The Rav has taught us that criticism, and even physical punishment, is a positive thing and can be a great benefit. Does that mean that we should criticize and hit our children?
Now, first let me talk the truth. Because there is a truth and then there is l’maiseh.
L’maiseh is not always the truth.
The truth is that you should have a stick in your house. And you should use it. You should hit your children with the stick. That’s the truth. “Chosech shivto soneh b’no” – One who holds back from using the stick, hates his son. The truth of the posuk remains true even in America.
But today, you can’t always do that. It’s a terrible world. For instance, in Sweden they arrest you if you hit your child. In America too. I know myself, a frum boy who was 13 years old and his father hit him. He called the police. He called the police on his father! When the police came, the father was in the bathroom. So the mother said, “It’s nothing. It’s all over,” and the police went home.
He called the police on his father! Once upon a time, when I was a young boy there was no hava aminah of calling the police on your father. Even goyim, li’havdil, used to take the boys out to the shed – to the woodshed – and hit them. I told you this story once: the crown prince of Bavaria, when he became king of Bavaria, he called in his old tutor, a certain duke who had been his private teacher. And he said to him, “You used to hit me with sticks when you were my tutor. Now I’m going to place a gold medal on you, out of gratitude for what you did for me.”
Hitting is a very good thing – in theory. Once upon a time you could do it – but today – it’s a world of sheker today.
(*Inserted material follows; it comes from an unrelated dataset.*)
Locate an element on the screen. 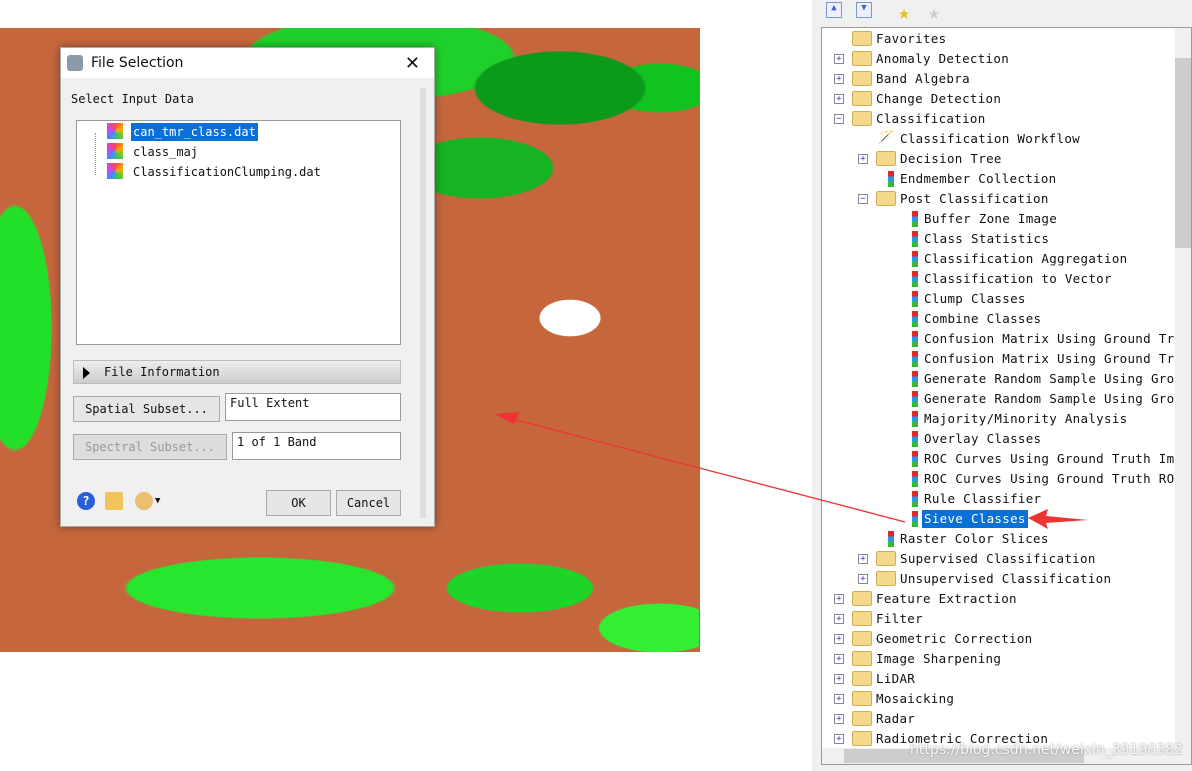 This screenshot has width=1192, height=771. annotation-line is located at coordinates (705, 470).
It’s a world of sheker. But the emes is that the stick is a very good benefit for the son.
I know a beautiful man, a ba’al middos tovos. A lovely man. A ben-Torah and everything good. He told me that his father used to kill him. He said his father beat him terribly. But I saw that the results were good. I didn’t tell him, but I saw that the results were very good. He became a fine man – he couldn’t be better.